Nato nel 1853, Sappa si sposa nel 1886, quindi – in assenza di più precise informazioni – direi che le foto sono dei primi anni del ’900 (sarebbe bellissimo se la grande fosse una austera tredicenne d’allora, e fossimo nel 1899). Una delle fanciulle, Gilda Sappa, fu a sua volta poetessa ma – anche per carenza delle fonti – non avevo approfondito a sufficienza questo aspetto, che la fotografia rivela come rilevante: nelle foto private di Sappa sono sempre le figlie, a volte con lui, a volte da sole, al centro dell’attenzione dell’occhio fotografico.
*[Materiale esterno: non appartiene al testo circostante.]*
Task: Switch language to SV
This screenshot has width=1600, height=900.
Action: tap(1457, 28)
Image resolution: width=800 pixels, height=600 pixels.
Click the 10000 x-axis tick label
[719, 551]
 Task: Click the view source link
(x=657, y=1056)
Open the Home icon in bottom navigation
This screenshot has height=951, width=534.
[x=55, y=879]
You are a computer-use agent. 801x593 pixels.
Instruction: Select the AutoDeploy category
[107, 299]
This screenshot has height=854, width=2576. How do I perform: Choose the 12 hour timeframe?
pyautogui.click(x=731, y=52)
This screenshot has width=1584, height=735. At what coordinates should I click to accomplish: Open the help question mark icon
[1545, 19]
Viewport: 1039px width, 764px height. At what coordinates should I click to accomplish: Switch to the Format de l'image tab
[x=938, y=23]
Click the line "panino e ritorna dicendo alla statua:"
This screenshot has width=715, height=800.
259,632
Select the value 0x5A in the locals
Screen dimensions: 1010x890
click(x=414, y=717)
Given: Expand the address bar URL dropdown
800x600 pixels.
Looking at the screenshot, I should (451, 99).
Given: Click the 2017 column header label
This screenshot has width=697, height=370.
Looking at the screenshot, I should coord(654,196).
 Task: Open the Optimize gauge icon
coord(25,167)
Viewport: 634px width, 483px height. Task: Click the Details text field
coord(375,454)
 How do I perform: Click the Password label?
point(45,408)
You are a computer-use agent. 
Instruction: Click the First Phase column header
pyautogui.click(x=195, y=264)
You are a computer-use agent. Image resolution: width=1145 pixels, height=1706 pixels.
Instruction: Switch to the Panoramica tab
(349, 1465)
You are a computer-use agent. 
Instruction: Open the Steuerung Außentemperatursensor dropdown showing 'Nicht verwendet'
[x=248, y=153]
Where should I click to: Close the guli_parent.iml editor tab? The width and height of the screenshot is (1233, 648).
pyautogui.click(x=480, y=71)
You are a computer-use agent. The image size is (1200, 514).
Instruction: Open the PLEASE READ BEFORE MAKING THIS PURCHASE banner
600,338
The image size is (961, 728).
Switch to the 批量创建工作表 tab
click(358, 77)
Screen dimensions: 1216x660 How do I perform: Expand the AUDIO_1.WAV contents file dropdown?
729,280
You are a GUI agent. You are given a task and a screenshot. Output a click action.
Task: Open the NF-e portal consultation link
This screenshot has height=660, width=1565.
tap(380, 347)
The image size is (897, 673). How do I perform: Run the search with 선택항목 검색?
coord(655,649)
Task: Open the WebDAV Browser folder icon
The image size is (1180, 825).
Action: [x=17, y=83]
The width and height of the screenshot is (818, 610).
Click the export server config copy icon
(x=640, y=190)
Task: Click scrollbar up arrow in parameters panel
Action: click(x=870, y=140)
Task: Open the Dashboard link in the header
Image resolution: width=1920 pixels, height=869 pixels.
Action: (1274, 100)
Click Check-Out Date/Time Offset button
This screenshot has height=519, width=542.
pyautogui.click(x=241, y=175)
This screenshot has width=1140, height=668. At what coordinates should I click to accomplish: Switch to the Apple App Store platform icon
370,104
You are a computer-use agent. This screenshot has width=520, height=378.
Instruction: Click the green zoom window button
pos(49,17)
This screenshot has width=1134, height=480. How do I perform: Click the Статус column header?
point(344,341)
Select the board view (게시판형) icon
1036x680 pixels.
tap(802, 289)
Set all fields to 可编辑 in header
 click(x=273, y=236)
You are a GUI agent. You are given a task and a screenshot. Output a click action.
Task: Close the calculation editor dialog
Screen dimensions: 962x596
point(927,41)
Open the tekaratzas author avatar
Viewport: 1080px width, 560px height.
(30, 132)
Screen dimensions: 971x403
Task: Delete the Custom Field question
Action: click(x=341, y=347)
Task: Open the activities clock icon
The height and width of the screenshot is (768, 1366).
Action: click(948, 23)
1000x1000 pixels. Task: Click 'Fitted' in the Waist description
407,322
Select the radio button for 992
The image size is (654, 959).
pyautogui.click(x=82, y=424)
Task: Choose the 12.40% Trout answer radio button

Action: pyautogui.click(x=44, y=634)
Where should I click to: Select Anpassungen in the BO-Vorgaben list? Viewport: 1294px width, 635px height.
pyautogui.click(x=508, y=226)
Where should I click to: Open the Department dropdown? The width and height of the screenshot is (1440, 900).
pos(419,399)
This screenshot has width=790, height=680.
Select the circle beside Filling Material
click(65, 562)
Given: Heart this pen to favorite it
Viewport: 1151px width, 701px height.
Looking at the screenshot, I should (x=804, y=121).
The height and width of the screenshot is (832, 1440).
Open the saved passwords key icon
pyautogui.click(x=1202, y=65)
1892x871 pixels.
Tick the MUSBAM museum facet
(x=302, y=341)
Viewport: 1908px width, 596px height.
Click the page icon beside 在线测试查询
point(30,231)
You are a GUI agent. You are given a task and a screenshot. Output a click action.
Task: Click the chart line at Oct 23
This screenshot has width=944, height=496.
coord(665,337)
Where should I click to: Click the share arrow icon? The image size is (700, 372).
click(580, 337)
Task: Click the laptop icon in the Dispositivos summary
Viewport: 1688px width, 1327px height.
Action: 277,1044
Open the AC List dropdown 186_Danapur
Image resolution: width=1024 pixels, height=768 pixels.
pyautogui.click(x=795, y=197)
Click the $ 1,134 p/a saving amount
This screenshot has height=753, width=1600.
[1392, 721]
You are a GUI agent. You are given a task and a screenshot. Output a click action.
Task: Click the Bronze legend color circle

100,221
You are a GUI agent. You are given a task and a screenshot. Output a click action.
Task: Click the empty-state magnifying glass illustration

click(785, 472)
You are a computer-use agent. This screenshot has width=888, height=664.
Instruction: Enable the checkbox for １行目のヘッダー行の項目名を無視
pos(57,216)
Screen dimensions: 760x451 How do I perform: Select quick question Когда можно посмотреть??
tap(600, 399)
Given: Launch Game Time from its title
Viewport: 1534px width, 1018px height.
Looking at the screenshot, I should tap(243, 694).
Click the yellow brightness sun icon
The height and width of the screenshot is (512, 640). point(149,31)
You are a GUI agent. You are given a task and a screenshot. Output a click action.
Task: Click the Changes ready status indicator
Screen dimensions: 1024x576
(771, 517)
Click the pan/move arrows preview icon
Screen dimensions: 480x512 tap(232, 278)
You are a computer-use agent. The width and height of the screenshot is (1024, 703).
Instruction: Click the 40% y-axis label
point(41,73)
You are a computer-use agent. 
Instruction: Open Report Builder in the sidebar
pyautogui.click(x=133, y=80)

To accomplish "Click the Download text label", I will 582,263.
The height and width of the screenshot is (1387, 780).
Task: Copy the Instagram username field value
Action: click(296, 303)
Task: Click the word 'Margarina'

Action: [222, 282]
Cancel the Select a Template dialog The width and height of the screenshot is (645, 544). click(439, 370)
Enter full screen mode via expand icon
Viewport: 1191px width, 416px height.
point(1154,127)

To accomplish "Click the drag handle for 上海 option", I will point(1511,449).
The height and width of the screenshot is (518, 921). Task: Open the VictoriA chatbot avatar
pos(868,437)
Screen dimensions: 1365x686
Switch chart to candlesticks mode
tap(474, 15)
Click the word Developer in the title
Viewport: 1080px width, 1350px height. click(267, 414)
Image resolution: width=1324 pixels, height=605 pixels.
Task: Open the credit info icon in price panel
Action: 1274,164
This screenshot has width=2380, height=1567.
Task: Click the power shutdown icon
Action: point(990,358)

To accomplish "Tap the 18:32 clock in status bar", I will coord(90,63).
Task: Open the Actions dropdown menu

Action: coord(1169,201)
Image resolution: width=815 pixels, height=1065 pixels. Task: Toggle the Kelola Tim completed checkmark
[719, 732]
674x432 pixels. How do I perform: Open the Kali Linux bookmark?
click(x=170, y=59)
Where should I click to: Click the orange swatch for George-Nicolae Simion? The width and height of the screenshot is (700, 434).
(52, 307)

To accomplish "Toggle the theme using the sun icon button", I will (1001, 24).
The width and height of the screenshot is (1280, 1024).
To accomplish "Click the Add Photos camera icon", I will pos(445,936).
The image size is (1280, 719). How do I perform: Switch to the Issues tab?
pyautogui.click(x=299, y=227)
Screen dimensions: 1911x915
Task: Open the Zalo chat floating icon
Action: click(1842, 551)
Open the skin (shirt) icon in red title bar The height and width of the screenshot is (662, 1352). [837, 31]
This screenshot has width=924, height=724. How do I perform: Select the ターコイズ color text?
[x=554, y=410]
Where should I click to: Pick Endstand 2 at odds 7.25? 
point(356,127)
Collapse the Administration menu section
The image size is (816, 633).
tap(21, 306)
Guardando le coppia di fanciulle con la loro deliziosa aria retrò, non si può non pensare al torinese Guido Gozzano e alla sua “L’amica di Nonna Speranza”, nata da una dedica di una fotografia del 1850, che fa tornare il poeta, ai primi del Novecento, al centro di quel secolo cui guarda con nostalgia.
Quel giorno – malinconia – vestivi un abito rosa,
per farti – novissima cosa! – ritrarre in fotografia…
Il primo servizio fotografico monregalese è del 1878, quindi ormai a Mondovì non era più una novità il fatto fotografico, anche se, in queste forme, riservato alla borghesia cui Sappa – professore del Regio Liceo – apparteneva (per i proletari, c’erano le foto di massa davanti alle rispettive fabbriche, variazione delle foto di classe scolastiche di oggi).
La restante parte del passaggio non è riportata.